The MWX project was followed at the same site by the M-Site project that continued the measurement of hydraulic fracture parameters until the end of 1996. During this entire time, efforts have been directed at advancing existing technology to more economically exploit the Rocky Mountain lenticular sands. As described in SPE Paper 35,630 Advanced Technologies for Producing Massively Stacked Lenticular Sands, Apr. 28, 1996!, advanced stimulation techniques and the intersection of natural fractures, coupled with intensive infill well development, can enhance the prospects of commercial production from tight lenticular sands. This paper suggests separating the lenticular sands encountered by a well into a series of packages of 91 to 152 m (300 to 500 ft) of gross interval. In 610.sup.+ m (2000.sup.+ ft) of saturated gas zone for a typical well there would be four to seven such packages. The analysis in this paper concludes that completing wells in multiple zones correlates strongly with increases in production.

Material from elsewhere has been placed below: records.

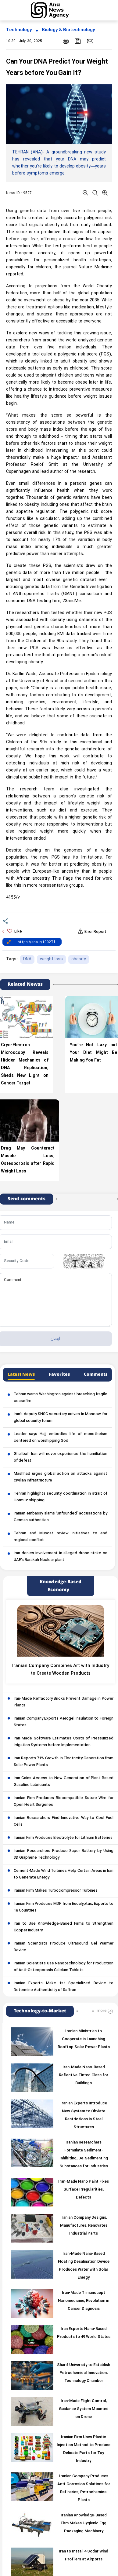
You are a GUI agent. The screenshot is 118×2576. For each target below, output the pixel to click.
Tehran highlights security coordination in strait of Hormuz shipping (60, 1497)
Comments (95, 1374)
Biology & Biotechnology (68, 30)
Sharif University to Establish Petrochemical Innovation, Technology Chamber (83, 2373)
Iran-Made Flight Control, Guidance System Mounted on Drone (84, 2409)
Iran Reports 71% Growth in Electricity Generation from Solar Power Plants (63, 1761)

As to infill well development SPE 35,630 suggests that closer well spacing will increase total gas recovery, noting, for example, that at 40 acres per well 12 out of 16 wells would still penetrate separate sand bodies, i.e., no or limited interference or communication with the sands of an adjacent well. This limited interference occurs because the average areal extent of the lenticular sands in communication with the wells reviewed in SPE 35,630 is only about 22 acres. However, even with multiple zone fracturing and infill drilling, wells drilled with 40 acre spacing still would have a recovery efficiency of gas in place of only about 26%. Thus nearly three fourths of the original gas in place would remain unrecovered using the approach suggested in SPE 35,630. Although the SPE paper suggests well spacing down to 20 acres might further enhance recovery, it fails to disclose methods for controlling the stimulation techniques to capture larger quantities of the original gas in place or the relationship between the stimulation technique and the spacing of the wells. Therefore, what is needed is a well stimulation method for substantially enhancing production from reservoirs characterized by tight gas, lenticular deposits such that they become commercially exploitable gas fields.